Proactive distribution utilities may embark on strategies for growth that benefit customers or shareholders. But, it does not have to be one or the other. If the desire is to seek growth through shareholder value creation, hands-down, creating and successfully running unregulated businesses will likely ensure greater returns for holding company shareholders. For this example, see the recent merger announcement of Vistra Energy and Dynegy, where Dynegy's generation capacity and existing retail footprint with Vistra Energy's integrated ERCOT model is expected to create the lowest-cost integrated power company in the industry and position the combined company as the leading integrated retail and generation platform throughout key competitive power markets in the U.S. If the regulated distribution utility is seeking growth to benefit utility customers and shareholders, new products and services need to be offered that provide incentives for customers to remain with the utility with revenue generated through some combination of cost-of-service and market-based, transactional or incentive regulation to meet revenue requirements. Another tactic is the purchase of gas and water businesses to accomplish economies in customer engagement and value delivery. For an example of this, see recent CenterPoint/Vectren announcement.
Regulated distribution utilities are challenged to continue delivering value to customers and stakeholders while their core business is being threatened by customers self-generating their power, improving energy efficiency, or receiving electricity directly from third-party providers, thereby reducing sales and revenue.
Revenue opportunities found through new regulated product and service offerings can take the form of improving operational efficiencies through which a utility shares in the cost take-out, selling anonymized customer usage data, leasing fiber telecommunications infrastructure to others for private or public use, or technology attachments to utility poles for third-parties, to name a few. It should be noted that any reduction in revenues, without corresponding reductions in costs, lowers shareholder returns and threatens bond ratings.
In the traditional utility business model, regulation seeks to achieve stable utility revenues and return to shareholders, efficient use of energy, and fair and equitable rates to customers.
A hybrid of cost-of-service rate regulation applied to traditional in-kind infrastructure replacement, or transmission and distribution system investments, and transactional or market-based pricing for new products and services, presents a provocative model for protecting utility revenue from further erosion.

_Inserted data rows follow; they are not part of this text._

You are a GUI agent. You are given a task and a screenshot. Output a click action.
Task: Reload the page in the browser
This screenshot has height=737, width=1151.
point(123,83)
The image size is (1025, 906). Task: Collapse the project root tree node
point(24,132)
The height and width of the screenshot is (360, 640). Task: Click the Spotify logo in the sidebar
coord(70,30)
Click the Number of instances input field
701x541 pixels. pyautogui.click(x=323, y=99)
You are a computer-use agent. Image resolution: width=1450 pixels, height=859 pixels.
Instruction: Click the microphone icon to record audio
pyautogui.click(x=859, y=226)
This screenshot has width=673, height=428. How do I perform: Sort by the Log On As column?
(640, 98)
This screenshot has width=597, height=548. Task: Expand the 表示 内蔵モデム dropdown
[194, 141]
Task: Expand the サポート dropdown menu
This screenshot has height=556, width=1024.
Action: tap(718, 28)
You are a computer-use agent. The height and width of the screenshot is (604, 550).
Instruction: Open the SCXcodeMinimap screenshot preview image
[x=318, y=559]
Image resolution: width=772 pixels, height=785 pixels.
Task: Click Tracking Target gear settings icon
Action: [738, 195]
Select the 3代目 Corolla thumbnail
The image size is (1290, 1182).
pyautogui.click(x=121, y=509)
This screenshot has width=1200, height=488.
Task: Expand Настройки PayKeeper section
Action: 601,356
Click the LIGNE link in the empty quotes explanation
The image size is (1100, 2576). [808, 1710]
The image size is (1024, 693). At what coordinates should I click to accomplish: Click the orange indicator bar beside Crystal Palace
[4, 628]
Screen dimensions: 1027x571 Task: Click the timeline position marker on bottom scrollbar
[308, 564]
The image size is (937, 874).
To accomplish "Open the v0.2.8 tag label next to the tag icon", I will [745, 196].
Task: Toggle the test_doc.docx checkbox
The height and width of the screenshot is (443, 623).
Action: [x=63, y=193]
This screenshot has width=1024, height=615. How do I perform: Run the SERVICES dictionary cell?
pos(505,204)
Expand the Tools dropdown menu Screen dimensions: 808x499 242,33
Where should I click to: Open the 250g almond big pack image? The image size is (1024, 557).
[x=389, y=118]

Flexible traditional, and transactional market-based ratemaking along with earnings adjustment mechanisms (sharing savings with customers and shareholders), and decoupling revenue collection from sales provide distribution utilities with a myriad of choices to remain financially viable in an increasing competitive marketplace. While discussions are being had around hybrid rate-setting, regulators and utilities need criteria and guidelines on when and how such rates should be set.